5. There is an expectation of reproducibility.

6. There is an expectation of summarizing and citing previous work and base sources.

Base material for which there is not room in the publication at hand to discuss should be easily accessible to the reader. This is needed for assembling the complete line of argument, assessing the current data, and performing and reproduction of results desired.

7. Almost always, papers improve with criticism.

In practice, this is probably the most important function of the peer-review process. See #1.

8. Most review processes are conducted blind (authors do not know reviewer's identities) and sometimes double-blind (reviewers don't know author's identities either). This encourages critical commentary by lessening (not removing) fears of retribution and personal feuds.

9. It is an intrinsically adversarial process. Grants, tenure, promotions, and awards are given on the basis of _relative_ status of publication record -- number of publications, how often they are cited, and other impact factors. This provides every incentive to be as critical as possible of competitors work. The closer the work is related, the more likely a review is going to turn nasty, particularly if it looks like the manuscript authors might publish something related to the reviewer's work before the reviewer can.

10. It provides a crude sorting/ranking mechanism.

Something published in Science or Physical Review Letters has probably undergone much more stringent review and selection criteria, and had wider readership and more aggressive follow-up inquiry, than an article in the East Tunisian Journal of Cybernetics, Plastics, and Turnip Growth Studies.

11. Authors can respond to criticisms in an open and hopefully somewhat impartial forum -- often the same forum in which the criticism appears. Built-in mechanism for arbitration of disputes by uninvolved third parties.

In the real push-and-shove world of technical publication, there is a lot of gray area, and at the end of the day, publishing a given paper, or not, is a judgment call on the part of the responsible editor. There are few if any 'perfect' papers -- novel insight, clear and convincing conclusion, solid and complete data, unambiguous interpretation of data. In fact I can't recall having ever read such a paper! Knowledge is built up bit by bit, building a skyscraper out of grains of sand.
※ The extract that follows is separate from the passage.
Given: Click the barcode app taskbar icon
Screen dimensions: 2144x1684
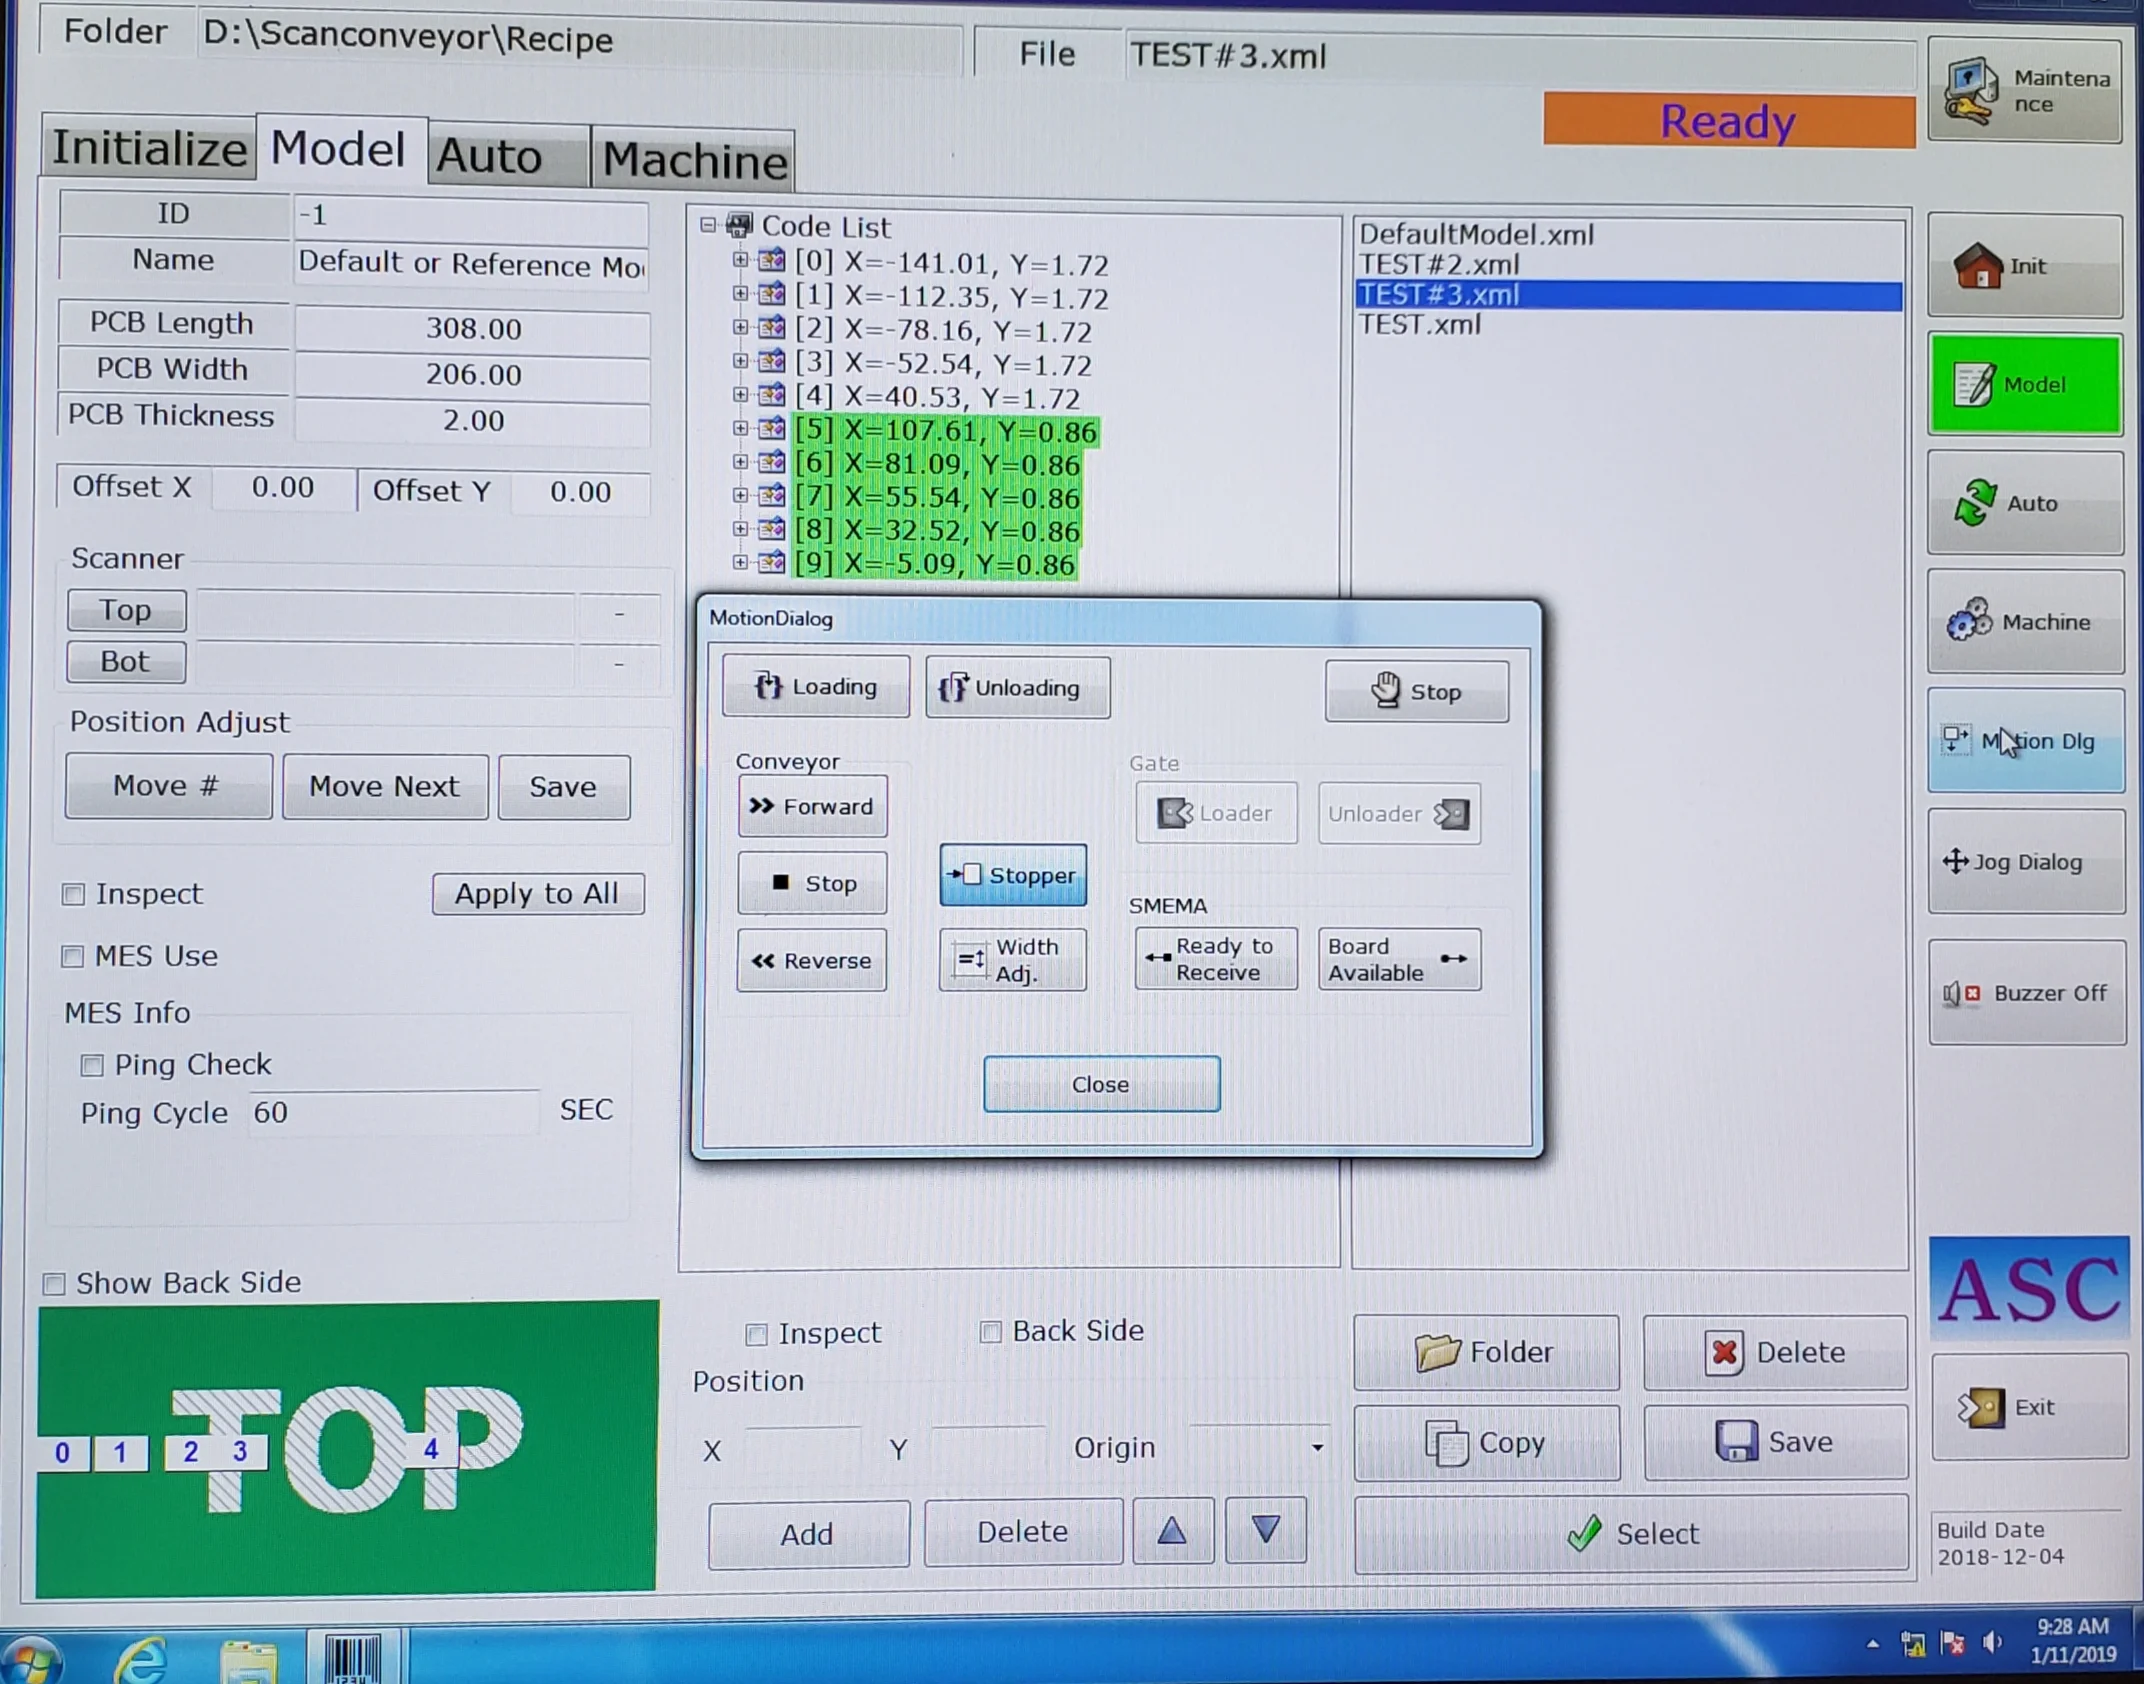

At some point, you are correct, an 'argument from authority' takes place. There is no practical alternative. We can't chase every reference and reproduce every experiment. Nobody is an expert in every area. Aside from a few places in pure mathematics, everyone -- and I really mean everyone -- has to rely, at some point, on analysis, interpretation, and data gathering by others. There is, however, a critical distinction between blind trust in some expert's random opinion, and a carefully constructed argument that can, and hopefully has, been laid out for extended criticism and discussion by others. There is also a critical distinction between a selective but careful inquiry in primary literature, and ignoring that literature altogether.

As far as climate science being a 'an immature science dominated by a relatively small group of researchers' -- this also can be checked. Recently I pulled the reference list from AR4, Ch.8. 685 references in that chapter alone. You can go count how many unique researchers there are. The first chapters of the climate text I mentioned heavily reference standard texts in classical subjects. Even by the mid-1980s the field was mature enough to warrant wide-scope reviews as in IPCC AR1.

Summarizing:

The peer-review literature is not the "gold standard" for knowledge. It is the repository for raw knowledge and the place where serious scientific conversations take place. If a technical argument is not in that literature, in some form, there is no realistic way of assessing, developing, criticising, explaining, or futhering it. It also happens to be the only system going so there's not really a practical alternative base for discussion.

If you think there are flaws in that literature, the solution is -- write the paper explaining the flaws and submit it for publication. If someone on one of the secondary -- but heavily referenced -- sources I listed initially is mis-stating what is in the literature, then that should be pointed out, they need to be corrected.